While shiny new technologies thrill Jones, getting an automated robot, or bot (a computer program), to seek out and execute repetitive, rule-based tasks has proven one of his biggest accomplishments to date.

“It’s coding a piece of software to rules, where it will log into the system, pull [a piece of] data out of the platform, do tasks, send this [information] to this person and wait for a response,” says Jones, the company’s chief innovation officer. “Across the business, a lot of that is done manually. We’ve been very successful in [automating] that.”

Technology has helped Parker’s operationally as well. Take chicken fingers, for example. Data can not only reveal how many customers

come in wanting chicken on a Monday in January, but predictive analytics can also secure the right amount of inventory in any particular store.

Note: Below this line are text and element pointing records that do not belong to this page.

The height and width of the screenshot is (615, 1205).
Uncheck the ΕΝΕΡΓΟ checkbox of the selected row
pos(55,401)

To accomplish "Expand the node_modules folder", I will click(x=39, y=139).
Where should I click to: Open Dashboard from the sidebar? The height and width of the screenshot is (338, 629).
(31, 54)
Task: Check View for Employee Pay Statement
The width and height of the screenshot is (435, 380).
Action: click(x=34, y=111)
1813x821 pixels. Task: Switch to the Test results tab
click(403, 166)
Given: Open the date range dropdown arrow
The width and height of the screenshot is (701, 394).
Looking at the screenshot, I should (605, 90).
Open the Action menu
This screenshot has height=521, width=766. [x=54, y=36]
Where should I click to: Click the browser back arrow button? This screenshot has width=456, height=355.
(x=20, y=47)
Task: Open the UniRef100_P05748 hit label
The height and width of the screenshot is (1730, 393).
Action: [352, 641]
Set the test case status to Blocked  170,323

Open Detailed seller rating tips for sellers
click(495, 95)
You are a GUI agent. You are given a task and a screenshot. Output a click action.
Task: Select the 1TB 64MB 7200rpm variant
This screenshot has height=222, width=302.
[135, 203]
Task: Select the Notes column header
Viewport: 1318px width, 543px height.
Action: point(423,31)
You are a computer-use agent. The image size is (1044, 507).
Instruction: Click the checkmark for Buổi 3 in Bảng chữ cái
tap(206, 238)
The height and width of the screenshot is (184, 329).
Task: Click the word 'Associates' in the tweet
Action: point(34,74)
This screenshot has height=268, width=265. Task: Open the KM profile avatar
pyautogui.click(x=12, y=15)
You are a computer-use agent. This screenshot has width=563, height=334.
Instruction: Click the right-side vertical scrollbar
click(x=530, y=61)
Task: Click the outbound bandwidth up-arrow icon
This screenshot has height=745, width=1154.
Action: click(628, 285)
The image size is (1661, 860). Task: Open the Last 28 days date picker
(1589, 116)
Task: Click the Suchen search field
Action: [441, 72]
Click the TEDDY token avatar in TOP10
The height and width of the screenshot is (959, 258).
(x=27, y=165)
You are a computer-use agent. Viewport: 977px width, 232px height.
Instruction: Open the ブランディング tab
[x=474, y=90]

“With an hour shelf life, you need the right amount of chicken on hand—otherwise you have waste,” he says. “When you put the pieces together so that the customer always has fresh chicken, that’s digital automation.”

Coming from a data-analytics startup in the health industry, Jones celebrated his first year in convenience last October.

“What I saw [in Parker’s] was an entrepreneurial company that had been around for a while but operated like a scrappy startup,” Jones says, citing the chain’s loyalty, self-checkout and food-ordering kiosk initiatives. “But we have to [be able] to change how we historically do business, pivot and make decisions as [disruption] comes about. My role is to foster that culture of curiosity.”